Il faut être vigilant lorsque le jeune montre des difficultés dans ses relations aux autres : il s’isole, devient agressif. Il peut aussi désinvestir son travail scolaire ou encore exprimer son mal-être à travers son corps : il se néglige, a des troubles alimentaires et du sommeil, développe une dépendance à des substances illicites par exemple… Il faut inviter son adolescent au dialogue et lui offrir des possibilités de recours, à travers des consultations à distance avec un psychologue, voire le médecin de famille ou encore le pédiatre… Si le jeune refuse catégoriquement, le parent lui-même peut solliciter cette aide extérieure.

Comment gérer l’après, le retour à la vie normale ?

Certains adolescents ainsi que leurs proches auront été confrontés à la maladie, ils auront été mis en contact – directement ou non – avec la mort. Malgré tout, une grande majorité des ados arrivera à passer le cap.
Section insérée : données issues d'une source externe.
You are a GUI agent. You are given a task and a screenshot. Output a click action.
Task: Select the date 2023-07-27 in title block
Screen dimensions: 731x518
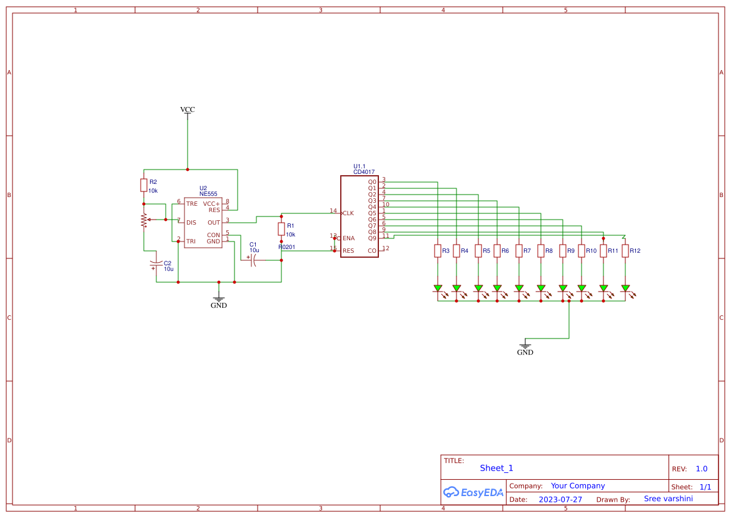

Mais pour certains, ce sera un épisode qui pourra générer un état de stress post-traumatique : crises d’angoisse, phobies, symptômes dépressifs… Il faudra être vigilant et surveiller comment il se remet en mouvement : est-il content de retourner en classe, de se reconnecter avec le monde ? Ou a-t-il du mal à sortir de cet état de confinement ? Certains auront peur que cela recommence, se demanderont si c’est vraiment terminé… Dans ce cas, il ne faudra pas hésiter à faire appel à un professionnel.